HPV-16 and HPV-18 L1 production and purification

HPV-16 and HPV-18 L1 proteins were expressed in the silkworm-Baculovirus system produced by ProCube® (Sysmex Corporation, Kobe Japan). HPV-16 L1 (GenBank Accession No. GQ423063) and HPV-18 L1 (GenBank Accession No. AY383628) genes were synthesized by Integrated DNA Technologies, Inc (Coralville, IA, USA). These genes were then ligated into pDock-His_pM01 vectors to obtain recombinant transfer vectors. This transfer vector was co-transfected with Bombyx mori nucleopolyhedrovirus (BmNPV) DNA [34] into a B. mori-derived cell line (BmN) [35]. After 7 days of incubation, the recombinant baculovirus was injected into the silkworm pupae. Six days after infection, the pupae were frozen and homogenized with buffer A (20 mM Tris-HCl, 150 mM NaCl, 1 mM EDTA, 1 mM EGTA, 10% Glycerol, 10 mM Benzamidine, 1 mM PMSF, 1 mM DTT, phenylthiourea, pH 8.0). The homogenized solution was centrifuged to separate the supernatant and precipitate using an ultracentrifuge (100,000 × g) for 1 h at 4°C. The supernatant was applied to Dock Catch Resin (Sysmex Corporation), and both proteins were eluted with buffer B (25 mM Tris-HCl, 250 mM NaCl, 10% Glycerol, 5 mM EGTA, pH 8.0). The purified proteins were concentrated with Amicon Ultra-4 30 k units (Merck KGaA, Darmstadt, Germany Millipore, Co Ltd. USA).

ELISA

F96 Maxisorp Nunc-Immuno plates (Themo Fisher Scientific, MA, USA) were coated with purified HPV-L1 recombinant proteins or Cervarix® in 50 mM carbonate buffer (pH 9.6) at 4°C overnight. After blocking with PBS containing 1% BSA (Sigma-Aldrich, MO, USA), 1,000-fold diluted two rabbit polyclonal antisera to Cervarix®, was added and incubated at room temperature (r.t.) for 1 h. After washing the wells 3 times with PBS containing 0.1% Tween 20 (Sigma-Aldrich), HRP-conjugated anti-rabbit IgG (Southern Biotech, AL, USA) was added and incubated at room temperature (r.t.) for 1 h.
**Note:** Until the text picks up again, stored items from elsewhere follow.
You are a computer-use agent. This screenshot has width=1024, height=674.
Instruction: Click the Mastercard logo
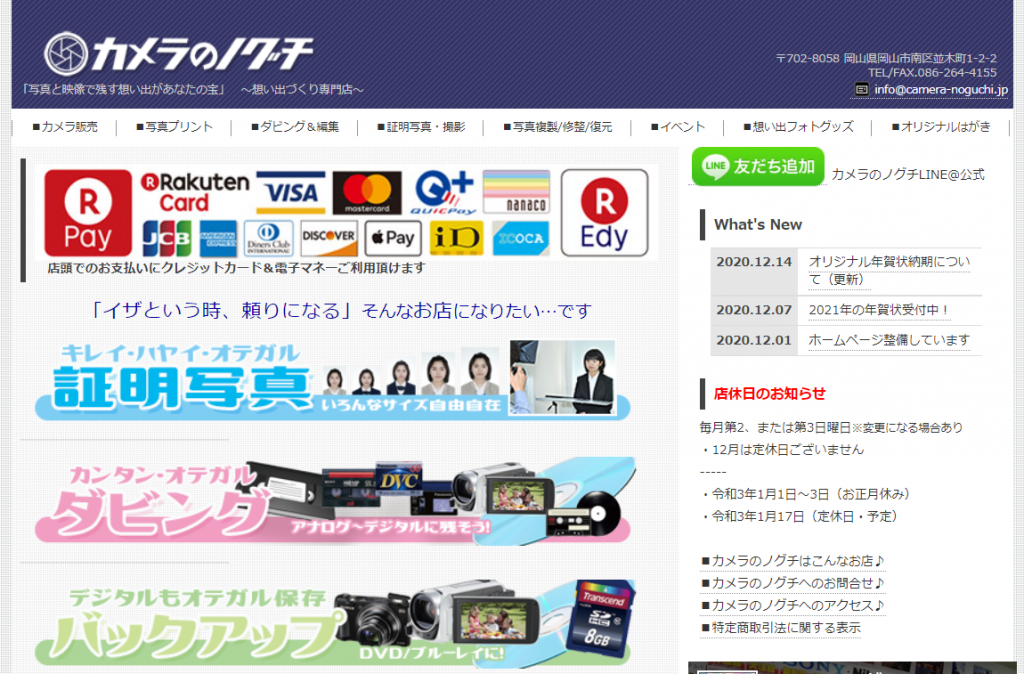(x=366, y=192)

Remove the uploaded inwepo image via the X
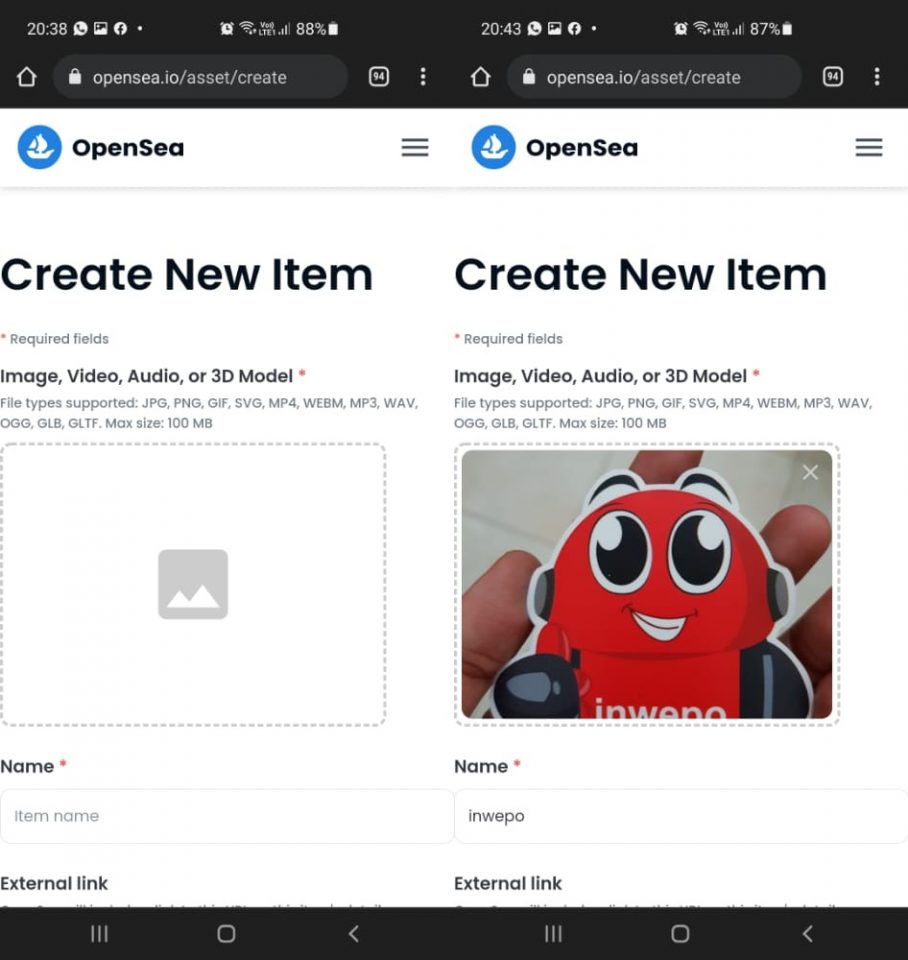[x=810, y=472]
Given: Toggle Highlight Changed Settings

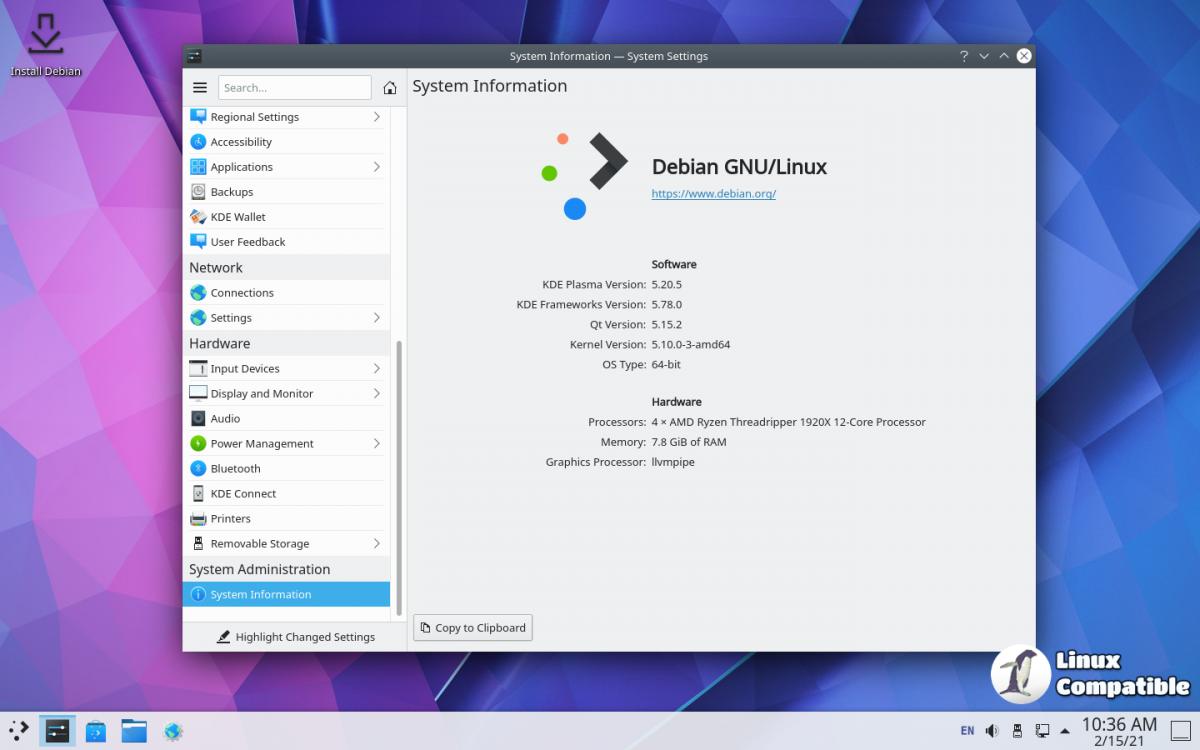Looking at the screenshot, I should pyautogui.click(x=295, y=637).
After washing the wells 3 times, o-phenylenediamine dihydrochloride (Sigma-Aldrich) was added to the wells and incubated for 5 min at r.t., followed by the addition of 1 M H2SO4. The absorbance was measured at 490 nm using the ARVO X5 (Perkin Elmer, MA, USA).

Western blotting

Proteins obtained from pupae infected with recombinant baculovirus containing HPV-16 L1 or HPV-18 L1 were analyzed by western blotting according to the method of Towbin et al. [36]. The proteins were separated by SDS-PAGE using a 7.5% acrylamide gel, and transferred to a nitrocellulose membrane at 80 V for 1 h. The membrane was incubated with anti-dock-tag mouse monoclonal Ab (#KAD006, Sysmex) diluted 1:1,000, anti-His-tag mouse monoclonal Ab (D291-3, MBL) diluted 1:5,000, or rabbit antiserum diluted 1:1,000 in phosphate-buffered saline containing 0.05% Tween 20 (PBST) and 2% skim milk. The membrane was then incubated for 30 min with anti-mouse IgG alkaline phosphate-conjugated Ab (Promega, Madison, WI, USA) diluted 1:3,000 or anti-rabbit IgG alkaline phosphate-conjugated Ab (Promega) diluted 1:3,000. Antibody binding was visualized using the One-Step NBT/BCIP (Thermo Fisher Scientific).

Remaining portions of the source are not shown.